Старина захватывает снова свои права в этой развязке, но это уже последняя победа. От него не остается и следа в приключениях, сообщенных в 1680 году о русском дворянине Фроле Скобееве и Аннушке, дочери стольника Нардына. Нардын – это Ордын-Нащокин, и здесь мы имеем уже дело с законченным романом, без всякого аскетизма или дидактического направления. Этот рассказ скорее не моральный или вернее аморальный. Молодой дворянина из Новгорода, одаренный вместо всего иного большим талантом интриги, обращает свое внимание на дочь богатого стольника. Не добившись того, чтобы понравиться ей, он подкупает кормилицу, увозит наследницу и женится на ней. Желая утишить гнев отца, он старается перевести на свою сторону одного из приятелей последнего, и так отлично устраивает свои дела, что стольник, все еще считая его отъявленным негодяем, принимает его в свой дом, отдает ему одно из своих имений и кончает тем, что завещает ему все свое состояние.

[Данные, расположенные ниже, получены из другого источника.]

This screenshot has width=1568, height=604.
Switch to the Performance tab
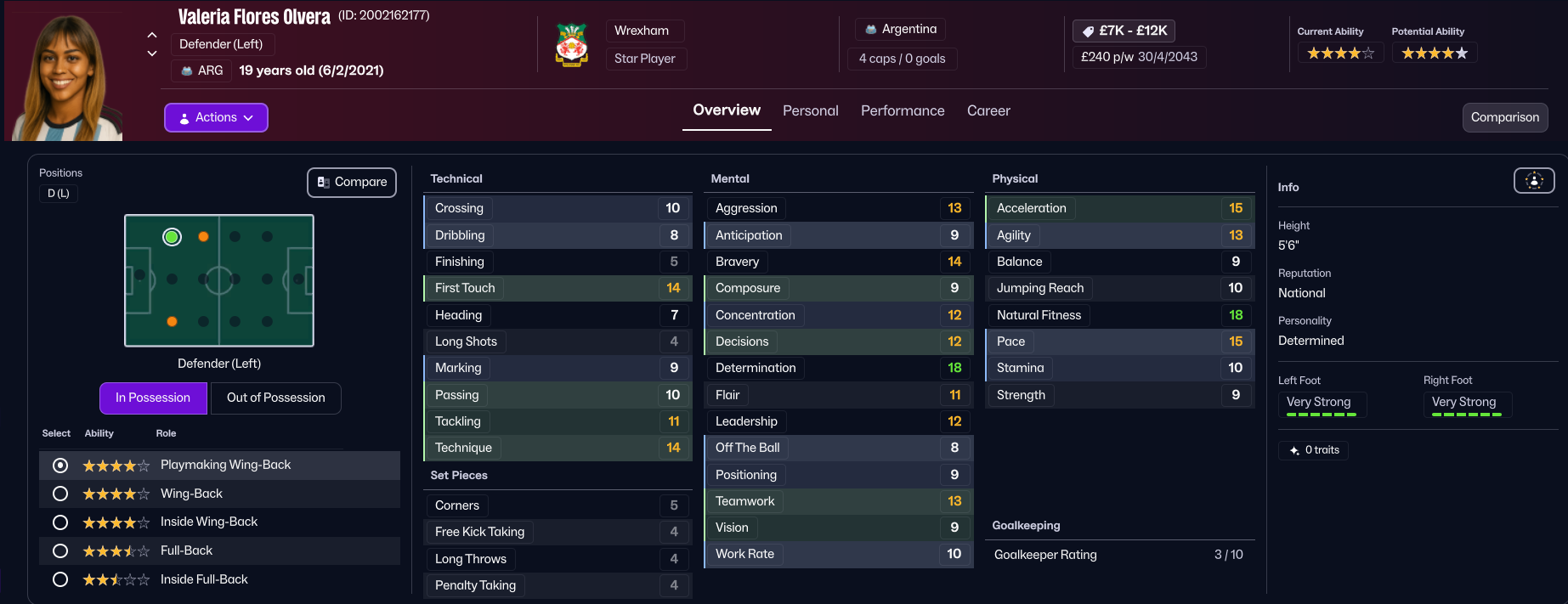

Теперь мы уже далеки от Домостроя. Рассказанное с большим жаром, это галантное, и пикантное приключение отодвигает нас от него на сто верст. Аскетический принцип отречения от мира заменяется в нем радостью жизни, стремлением к материальным наслаждениям, практическим умом честолюбца. Но и этот второй идеал также не высокой пробы. И в силу постоянного гиперболизма, управляющего в этой стране всеми явлениями, мы попадаем с головокружительной высоты в пропасть. Как у Фрола Скобеева, так и у Саввы Грудцына, самая любовь, чисто чувственная, не облагорожена ни малейшим намеком на чувства, а прекрасная Аннушка только рабыня или одалиска, вырвавшаяся из терема. Но во всяком случае эта крайняя тривиальность имеет все же больше значения, чем излишек противоположного, так как, будучи более близкой к человеческой природе, она является и более плодотворной. И действительно, первая четверть следующего века не прошла без того, чтобы из этого грубого натурализма не вырос более нежный цветок, и чтобы, введение в литературу лирического и сантиментального элемента, уже выраженного на западе Данте, реализованного Петраркою, не сделалось и здесь совершившимся фактом.
Под скрывавшею их старою и грязною оболочкою, Савва Грудцын и Фрол Скобеев уже объявляют и приготовляют расцвет, ибо тем способом, как они представлены были русской публике, они в виде мощного ростка дали ей образчик до того неведомого искусства. Эти рассказы отличаются живостью и составлены очень талантливо. Остальное должно было явиться в свое время.